A brief (scant...) description of the approach of these texts.

From the preface of Łojasiewicz [1], p. v:

The subject of this book is analytic geometry understood as the geometry of analytic sets (or, more generally, analytic spaces), i.e., sets described locally by systems of analytic equations.
... Its aim is to familiarize the reader with the basic range of problems, using means as elementary as possible.

Whitney [2] p. vii, is even more straightforward:

The purpose of the present book is to provide a foundation, with reasonably elementary methods, for the theory of analytic varieties and spaces.

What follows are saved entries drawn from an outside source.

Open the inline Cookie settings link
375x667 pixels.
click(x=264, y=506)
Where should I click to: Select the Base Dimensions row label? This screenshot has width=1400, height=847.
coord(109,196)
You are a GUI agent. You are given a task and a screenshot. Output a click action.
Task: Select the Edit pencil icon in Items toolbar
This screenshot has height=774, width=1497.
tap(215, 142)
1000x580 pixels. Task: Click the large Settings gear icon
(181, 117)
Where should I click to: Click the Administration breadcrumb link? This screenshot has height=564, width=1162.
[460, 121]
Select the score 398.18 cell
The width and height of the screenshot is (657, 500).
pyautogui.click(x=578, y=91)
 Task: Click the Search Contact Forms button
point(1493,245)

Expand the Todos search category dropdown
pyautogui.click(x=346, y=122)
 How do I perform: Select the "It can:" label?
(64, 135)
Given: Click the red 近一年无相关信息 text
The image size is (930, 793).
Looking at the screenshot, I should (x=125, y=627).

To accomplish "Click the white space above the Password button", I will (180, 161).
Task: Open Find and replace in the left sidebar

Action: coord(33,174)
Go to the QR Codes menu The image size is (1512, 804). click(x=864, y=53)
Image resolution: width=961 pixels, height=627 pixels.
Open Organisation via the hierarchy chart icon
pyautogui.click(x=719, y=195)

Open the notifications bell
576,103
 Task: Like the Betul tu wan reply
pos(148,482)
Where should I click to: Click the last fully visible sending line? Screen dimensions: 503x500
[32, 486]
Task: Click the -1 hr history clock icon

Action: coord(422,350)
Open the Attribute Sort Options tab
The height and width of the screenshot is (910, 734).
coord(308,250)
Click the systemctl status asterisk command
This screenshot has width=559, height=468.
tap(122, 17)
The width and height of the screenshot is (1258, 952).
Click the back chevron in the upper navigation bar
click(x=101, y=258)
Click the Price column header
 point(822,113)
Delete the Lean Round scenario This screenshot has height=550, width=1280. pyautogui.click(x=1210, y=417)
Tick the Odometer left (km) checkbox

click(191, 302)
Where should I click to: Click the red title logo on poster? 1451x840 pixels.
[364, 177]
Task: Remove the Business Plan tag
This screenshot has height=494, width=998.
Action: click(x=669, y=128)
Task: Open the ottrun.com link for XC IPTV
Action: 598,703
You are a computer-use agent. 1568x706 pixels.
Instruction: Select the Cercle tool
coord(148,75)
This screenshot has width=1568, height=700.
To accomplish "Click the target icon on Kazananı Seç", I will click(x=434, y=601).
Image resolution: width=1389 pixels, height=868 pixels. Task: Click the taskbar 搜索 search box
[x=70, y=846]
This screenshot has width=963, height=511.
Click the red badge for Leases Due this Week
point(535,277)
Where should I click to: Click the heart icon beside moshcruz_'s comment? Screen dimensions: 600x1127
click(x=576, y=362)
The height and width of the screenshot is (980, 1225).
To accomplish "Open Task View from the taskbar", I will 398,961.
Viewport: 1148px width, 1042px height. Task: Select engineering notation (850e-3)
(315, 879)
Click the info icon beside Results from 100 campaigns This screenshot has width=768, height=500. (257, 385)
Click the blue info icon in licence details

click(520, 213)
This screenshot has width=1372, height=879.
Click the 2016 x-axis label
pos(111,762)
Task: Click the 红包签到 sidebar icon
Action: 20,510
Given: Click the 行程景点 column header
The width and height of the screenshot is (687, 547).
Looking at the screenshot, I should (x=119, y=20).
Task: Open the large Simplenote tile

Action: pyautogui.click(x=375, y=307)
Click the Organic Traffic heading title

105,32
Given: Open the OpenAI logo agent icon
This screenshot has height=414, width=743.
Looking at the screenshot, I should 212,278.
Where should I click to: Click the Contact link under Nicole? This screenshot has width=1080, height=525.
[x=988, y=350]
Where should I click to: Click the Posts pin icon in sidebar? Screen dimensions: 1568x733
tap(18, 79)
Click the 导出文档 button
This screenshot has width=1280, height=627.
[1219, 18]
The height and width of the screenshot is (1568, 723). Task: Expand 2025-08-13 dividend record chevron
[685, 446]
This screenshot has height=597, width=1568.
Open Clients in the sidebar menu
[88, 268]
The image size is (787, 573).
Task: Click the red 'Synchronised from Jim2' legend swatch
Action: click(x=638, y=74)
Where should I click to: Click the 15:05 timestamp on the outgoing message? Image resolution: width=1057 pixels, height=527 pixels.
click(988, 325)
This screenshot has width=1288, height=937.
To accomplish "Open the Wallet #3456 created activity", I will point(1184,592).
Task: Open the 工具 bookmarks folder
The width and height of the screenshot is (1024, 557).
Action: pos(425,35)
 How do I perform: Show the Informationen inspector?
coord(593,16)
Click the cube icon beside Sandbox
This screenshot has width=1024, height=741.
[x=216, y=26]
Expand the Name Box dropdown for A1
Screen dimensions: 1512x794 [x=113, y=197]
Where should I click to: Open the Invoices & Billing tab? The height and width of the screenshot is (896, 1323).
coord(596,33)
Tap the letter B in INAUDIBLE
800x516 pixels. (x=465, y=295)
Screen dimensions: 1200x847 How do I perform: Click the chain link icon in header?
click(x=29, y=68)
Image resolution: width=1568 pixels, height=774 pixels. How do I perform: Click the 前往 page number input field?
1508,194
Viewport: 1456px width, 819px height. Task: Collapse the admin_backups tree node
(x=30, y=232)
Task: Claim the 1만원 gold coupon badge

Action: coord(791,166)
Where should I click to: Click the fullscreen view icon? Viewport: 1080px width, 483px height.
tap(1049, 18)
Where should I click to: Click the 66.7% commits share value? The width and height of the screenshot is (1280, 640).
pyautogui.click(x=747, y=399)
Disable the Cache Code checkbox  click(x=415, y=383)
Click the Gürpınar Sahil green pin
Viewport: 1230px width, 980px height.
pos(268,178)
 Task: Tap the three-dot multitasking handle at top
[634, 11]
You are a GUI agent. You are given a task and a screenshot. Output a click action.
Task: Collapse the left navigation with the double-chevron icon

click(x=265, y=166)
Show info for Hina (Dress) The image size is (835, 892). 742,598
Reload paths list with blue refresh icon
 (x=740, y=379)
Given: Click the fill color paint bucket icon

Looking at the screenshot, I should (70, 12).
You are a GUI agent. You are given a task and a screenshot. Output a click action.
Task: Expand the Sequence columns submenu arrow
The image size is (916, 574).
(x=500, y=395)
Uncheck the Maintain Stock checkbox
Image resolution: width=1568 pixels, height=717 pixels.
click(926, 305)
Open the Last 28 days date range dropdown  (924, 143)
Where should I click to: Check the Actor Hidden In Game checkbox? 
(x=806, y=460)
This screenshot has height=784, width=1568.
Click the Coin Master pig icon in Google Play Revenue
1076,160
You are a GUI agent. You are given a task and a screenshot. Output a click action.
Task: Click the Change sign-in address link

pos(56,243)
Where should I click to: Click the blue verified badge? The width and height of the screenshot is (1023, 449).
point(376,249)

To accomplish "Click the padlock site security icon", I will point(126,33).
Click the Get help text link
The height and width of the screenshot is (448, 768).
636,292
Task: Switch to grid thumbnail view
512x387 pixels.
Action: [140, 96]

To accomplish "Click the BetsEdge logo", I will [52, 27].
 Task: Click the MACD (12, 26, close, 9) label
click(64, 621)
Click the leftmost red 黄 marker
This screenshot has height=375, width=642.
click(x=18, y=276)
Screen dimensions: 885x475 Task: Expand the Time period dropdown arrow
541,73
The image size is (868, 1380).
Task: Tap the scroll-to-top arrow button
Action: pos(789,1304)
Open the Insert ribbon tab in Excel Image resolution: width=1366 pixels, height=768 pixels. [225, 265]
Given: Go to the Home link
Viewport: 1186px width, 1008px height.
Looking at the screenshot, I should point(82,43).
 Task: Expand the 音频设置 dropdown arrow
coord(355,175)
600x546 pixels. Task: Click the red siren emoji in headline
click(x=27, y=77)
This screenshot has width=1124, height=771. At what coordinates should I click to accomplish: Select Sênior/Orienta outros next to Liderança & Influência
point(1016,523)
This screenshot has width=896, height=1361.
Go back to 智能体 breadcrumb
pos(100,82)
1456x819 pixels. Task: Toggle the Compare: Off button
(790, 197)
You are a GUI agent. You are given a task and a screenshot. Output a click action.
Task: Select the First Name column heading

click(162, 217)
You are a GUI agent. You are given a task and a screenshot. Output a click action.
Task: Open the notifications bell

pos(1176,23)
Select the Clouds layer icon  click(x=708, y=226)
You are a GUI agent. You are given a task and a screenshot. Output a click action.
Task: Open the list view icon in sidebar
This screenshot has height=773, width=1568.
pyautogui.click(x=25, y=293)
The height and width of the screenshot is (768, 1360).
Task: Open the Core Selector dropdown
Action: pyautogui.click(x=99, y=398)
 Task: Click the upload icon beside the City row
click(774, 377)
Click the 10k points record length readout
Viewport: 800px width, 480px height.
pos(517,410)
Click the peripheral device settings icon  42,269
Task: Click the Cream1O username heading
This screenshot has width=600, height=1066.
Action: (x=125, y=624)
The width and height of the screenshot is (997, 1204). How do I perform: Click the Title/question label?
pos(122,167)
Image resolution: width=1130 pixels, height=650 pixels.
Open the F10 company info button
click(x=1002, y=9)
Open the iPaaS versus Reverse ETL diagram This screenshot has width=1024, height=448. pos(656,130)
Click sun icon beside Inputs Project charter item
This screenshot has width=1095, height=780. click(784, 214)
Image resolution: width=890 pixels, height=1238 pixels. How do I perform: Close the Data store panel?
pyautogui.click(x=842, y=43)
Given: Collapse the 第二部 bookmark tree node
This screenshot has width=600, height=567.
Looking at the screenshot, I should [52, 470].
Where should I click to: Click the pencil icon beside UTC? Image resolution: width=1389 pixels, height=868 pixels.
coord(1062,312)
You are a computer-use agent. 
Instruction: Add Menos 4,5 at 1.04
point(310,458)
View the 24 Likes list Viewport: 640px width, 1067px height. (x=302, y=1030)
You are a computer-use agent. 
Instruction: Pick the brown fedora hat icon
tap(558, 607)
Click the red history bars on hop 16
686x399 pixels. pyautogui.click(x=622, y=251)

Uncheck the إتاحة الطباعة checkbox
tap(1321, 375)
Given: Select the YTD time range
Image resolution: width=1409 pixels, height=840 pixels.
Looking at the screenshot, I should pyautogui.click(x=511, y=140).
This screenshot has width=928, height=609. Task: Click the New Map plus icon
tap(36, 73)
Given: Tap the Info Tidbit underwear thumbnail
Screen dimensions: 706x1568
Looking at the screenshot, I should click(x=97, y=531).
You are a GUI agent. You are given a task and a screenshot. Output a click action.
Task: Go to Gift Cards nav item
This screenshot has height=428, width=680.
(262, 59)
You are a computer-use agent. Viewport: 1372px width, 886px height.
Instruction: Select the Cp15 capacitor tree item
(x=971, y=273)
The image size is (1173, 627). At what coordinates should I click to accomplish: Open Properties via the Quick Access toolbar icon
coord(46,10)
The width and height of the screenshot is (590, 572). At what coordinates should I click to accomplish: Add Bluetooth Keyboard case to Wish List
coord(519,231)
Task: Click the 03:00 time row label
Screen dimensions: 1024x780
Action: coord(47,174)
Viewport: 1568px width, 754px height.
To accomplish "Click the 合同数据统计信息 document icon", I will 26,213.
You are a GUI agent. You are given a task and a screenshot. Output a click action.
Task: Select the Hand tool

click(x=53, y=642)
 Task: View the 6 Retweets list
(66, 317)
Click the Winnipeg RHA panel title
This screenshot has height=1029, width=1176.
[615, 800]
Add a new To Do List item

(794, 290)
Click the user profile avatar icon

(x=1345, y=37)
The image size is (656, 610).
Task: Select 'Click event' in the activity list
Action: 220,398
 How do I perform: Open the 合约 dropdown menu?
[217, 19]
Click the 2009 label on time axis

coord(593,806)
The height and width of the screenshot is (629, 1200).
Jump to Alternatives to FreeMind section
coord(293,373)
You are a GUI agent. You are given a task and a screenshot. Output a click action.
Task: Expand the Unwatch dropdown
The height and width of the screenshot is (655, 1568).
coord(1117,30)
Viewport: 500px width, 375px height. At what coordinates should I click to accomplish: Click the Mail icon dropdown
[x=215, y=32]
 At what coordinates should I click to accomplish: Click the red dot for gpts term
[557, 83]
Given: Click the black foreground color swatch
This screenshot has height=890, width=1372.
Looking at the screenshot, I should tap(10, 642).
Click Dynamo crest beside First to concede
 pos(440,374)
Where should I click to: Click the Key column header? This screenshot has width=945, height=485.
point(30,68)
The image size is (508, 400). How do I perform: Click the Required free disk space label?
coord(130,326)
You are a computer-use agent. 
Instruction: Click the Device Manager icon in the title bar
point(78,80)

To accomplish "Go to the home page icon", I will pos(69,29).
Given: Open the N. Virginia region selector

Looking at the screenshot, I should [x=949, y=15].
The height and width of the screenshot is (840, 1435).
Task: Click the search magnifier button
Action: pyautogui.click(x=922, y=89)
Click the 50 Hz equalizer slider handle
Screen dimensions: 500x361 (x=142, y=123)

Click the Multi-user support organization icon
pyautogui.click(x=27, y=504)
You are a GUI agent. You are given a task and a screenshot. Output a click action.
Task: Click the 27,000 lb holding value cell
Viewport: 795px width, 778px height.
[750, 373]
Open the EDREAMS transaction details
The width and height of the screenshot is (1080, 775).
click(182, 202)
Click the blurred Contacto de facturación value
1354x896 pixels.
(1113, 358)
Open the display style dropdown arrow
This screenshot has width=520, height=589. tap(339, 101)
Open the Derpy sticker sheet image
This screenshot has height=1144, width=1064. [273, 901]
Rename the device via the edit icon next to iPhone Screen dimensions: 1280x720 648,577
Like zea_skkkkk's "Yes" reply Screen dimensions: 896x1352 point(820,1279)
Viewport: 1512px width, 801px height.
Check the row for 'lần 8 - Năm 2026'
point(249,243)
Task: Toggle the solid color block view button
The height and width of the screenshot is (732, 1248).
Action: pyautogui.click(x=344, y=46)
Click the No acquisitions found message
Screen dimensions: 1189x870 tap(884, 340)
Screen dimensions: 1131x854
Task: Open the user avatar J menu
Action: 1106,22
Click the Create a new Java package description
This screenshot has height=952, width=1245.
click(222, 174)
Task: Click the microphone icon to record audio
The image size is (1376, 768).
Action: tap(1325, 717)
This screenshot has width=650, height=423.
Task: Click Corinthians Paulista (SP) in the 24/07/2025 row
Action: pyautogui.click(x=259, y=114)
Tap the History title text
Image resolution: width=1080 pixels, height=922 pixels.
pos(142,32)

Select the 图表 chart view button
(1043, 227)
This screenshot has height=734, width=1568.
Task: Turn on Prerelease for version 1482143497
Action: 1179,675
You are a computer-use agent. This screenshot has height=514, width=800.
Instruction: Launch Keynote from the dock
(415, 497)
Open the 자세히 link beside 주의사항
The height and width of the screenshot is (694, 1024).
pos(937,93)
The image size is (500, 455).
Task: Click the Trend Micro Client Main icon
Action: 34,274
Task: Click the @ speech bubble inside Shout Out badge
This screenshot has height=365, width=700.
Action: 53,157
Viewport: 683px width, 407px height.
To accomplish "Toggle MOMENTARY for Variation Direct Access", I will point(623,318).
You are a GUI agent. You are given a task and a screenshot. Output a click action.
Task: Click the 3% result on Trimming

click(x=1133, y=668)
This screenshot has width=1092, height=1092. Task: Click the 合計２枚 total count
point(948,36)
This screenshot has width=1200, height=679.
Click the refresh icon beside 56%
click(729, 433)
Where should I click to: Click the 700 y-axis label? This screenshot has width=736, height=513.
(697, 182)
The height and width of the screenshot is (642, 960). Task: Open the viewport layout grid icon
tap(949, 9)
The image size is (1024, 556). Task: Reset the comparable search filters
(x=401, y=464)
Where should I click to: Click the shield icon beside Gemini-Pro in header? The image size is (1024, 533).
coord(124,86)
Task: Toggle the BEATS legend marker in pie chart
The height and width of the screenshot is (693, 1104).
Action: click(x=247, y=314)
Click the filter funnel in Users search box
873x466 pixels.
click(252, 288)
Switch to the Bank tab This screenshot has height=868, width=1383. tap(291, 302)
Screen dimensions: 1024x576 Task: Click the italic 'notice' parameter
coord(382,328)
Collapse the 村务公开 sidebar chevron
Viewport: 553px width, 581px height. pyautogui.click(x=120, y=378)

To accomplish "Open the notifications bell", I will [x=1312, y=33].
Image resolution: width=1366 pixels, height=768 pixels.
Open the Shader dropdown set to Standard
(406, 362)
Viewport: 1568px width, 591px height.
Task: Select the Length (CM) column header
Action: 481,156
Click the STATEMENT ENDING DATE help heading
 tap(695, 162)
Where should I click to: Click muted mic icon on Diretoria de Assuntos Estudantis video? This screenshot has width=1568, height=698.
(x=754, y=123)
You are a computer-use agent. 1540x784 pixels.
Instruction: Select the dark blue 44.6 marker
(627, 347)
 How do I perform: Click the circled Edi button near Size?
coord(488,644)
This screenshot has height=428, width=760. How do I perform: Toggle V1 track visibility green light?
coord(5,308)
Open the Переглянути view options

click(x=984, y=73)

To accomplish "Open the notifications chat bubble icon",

These works are textbooks, meaning that their aim is to teach the topic from the scratch, by using only basic prerequisites. Nevertheless they are advanced ones in that their aim is to provide a sound introduction to the field to future researchers.
Regarding their contents, I've arranged below a brief description of what you'll find (and of what you'll not find) there:

  • Both books start from a very elementary level. Whitney has an introductory chapter on holomorphic functions and then goes to the very heart of the matter i.e. to analytic varieties. On the other hand, Łojasiewicz starts with tre chapters on preliminaries (A on algebra, B on topology and C on complex analysis) and in chapter 1 describes the rings of germs of holomorphic functions: analytic varieties are the topic of the second chapter.

  • Both the books do not use the language of sheaves nor the one of currents (as instead Chirka does in his wonderful monograph cited by Moishe Kohan in his comment above)

  • Finally a personal observation: the main reason I like these works is that they make you feel you are understanding what the topic is about, this does not means that they are easy, just that they are masterful expositions.

Well, my two cents.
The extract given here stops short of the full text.